When asked what was more of a concern to their business than three months ago, 66% of firms overall cited inflation (compared to 52% in Q3 and 25% in Q4 2020), the highest on record. For production and manufacturing firms, this rises to 75%.
The percentage citing interest rates as a concern rose in the quarter. 1 in 4 firms (27%) reported interest rates as a concern, up from 19% in Q3.
The percentage mentioning interest rates as worry among manufacturers stood at 28% in Q4, the highest seen since the metric was first collected in Q4 2009 and up from 21% in Q3.
The percentage citing interest rates a concern among service sector firms stood at 29% in Q4, the highest seen since Q3 2014 and up from 22% in Q3.
For firms overall, 31% reported an increase to cash flow, while 46% reported no change and 23% reported a decrease. Given these figures were reported before the full impact of Omicron and the introduction of Plan B, this metric is a cause for concern, as some firms are still struggling to recover from large scale losses incurred since the start of the pandemic.
Investment in plant, machinery, or equipment also continued to flatline in Q4, with 29% overall reporting an increase, while 60% reported no change, and 11% a decline. This was largely unchanged from Q3 and Q2.
Suren Thiru, Head of Economics at the British Chambers of Commerce (BCC), said: “Our latest survey suggests that UK’s economic recovery slowed in the final quarter of 2021 as mounting headwinds increasingly limited the key indicators of activity.
“The persistent weakness in cash flow is troubling because it leaves businesses more exposed to the economic impact of Omicron, rising inflation and potential further restrictions.
□ □ □
# DESCRIPTION OF THE TASK
Continue the text on the British Chambers of Commerce survey of UK business conditions in late 2021, picking up after its last sentence.

# RECORDED DATA
□ □ □
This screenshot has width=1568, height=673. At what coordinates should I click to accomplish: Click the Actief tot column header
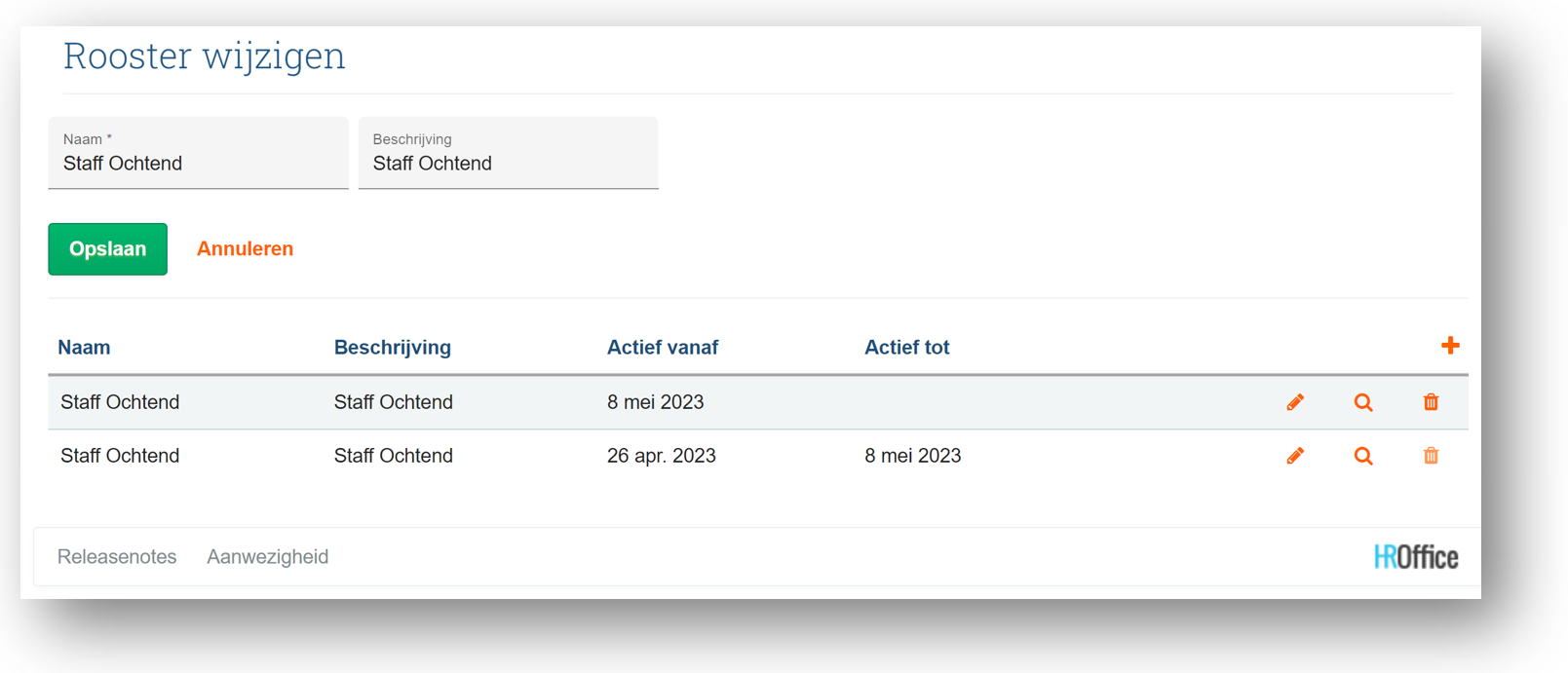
□ □ □
# SOLVED PROBLEM
“The record rise in price pressures suggests that a substantial inflationary surge is likely in the coming months. Rising raw material costs, higher energy prices and the reversal of the VAT reduction for hospitality are likely to push inflation above 6% by April.
“The notable uptick in concerns over higher interest rates underscores the need for the Bank of England to proceed with caution on further rate rises to avoid undermining confidence and an already fragile recovery.
“The UK economy is starting 2022 facing some key challenges. The renewed reluctance among consumers to spend and staff shortages triggered by the Omicron variant and Plan B may mean that UK GDP falls in the near term, particularly if more restrictions are needed.
“Rising inflation is likely to weaken the UK’s growth prospects this year by eroding consumers’ spending power and squeezing firms’ profit margins and ability to invest.”
Responding to the findings, Director General of the British Chambers of Commerce, Shevaun Haviland, said: “Our latest survey paints a challenging picture for the UK economy as we start 2022.
“Many businesses were facing a struggle to improve their cashflow and raise investment even before the Omicron variant surged and Plan B was imposed.
“Supply chain disruption is continuing to persist, inflation is soaring, and rising energy costs are presenting firms with a huge headache.
“With companies now having to grapple with the impact of Omicron and further changes to the rules on imports and exports of goods to the EU, there are significant hurdles for businesses in the months ahead.
“The Government has listened to our previous calls for support, and it must do all it can to steady the ship and steer the economy through these uncertain times. If the current restrictions persist or are tightened further then a more comprehensive support package that matches the scale of any new measures, will need to be put in place.
“The focus must be on creating the best possible environment for businesses to grow and thrive. By supporting firms, they can begin to generate wealth, create jobs and support communities.
“That is by far the best way to sustainably deliver the tax revenue the government needs to support public services and the wider economy.”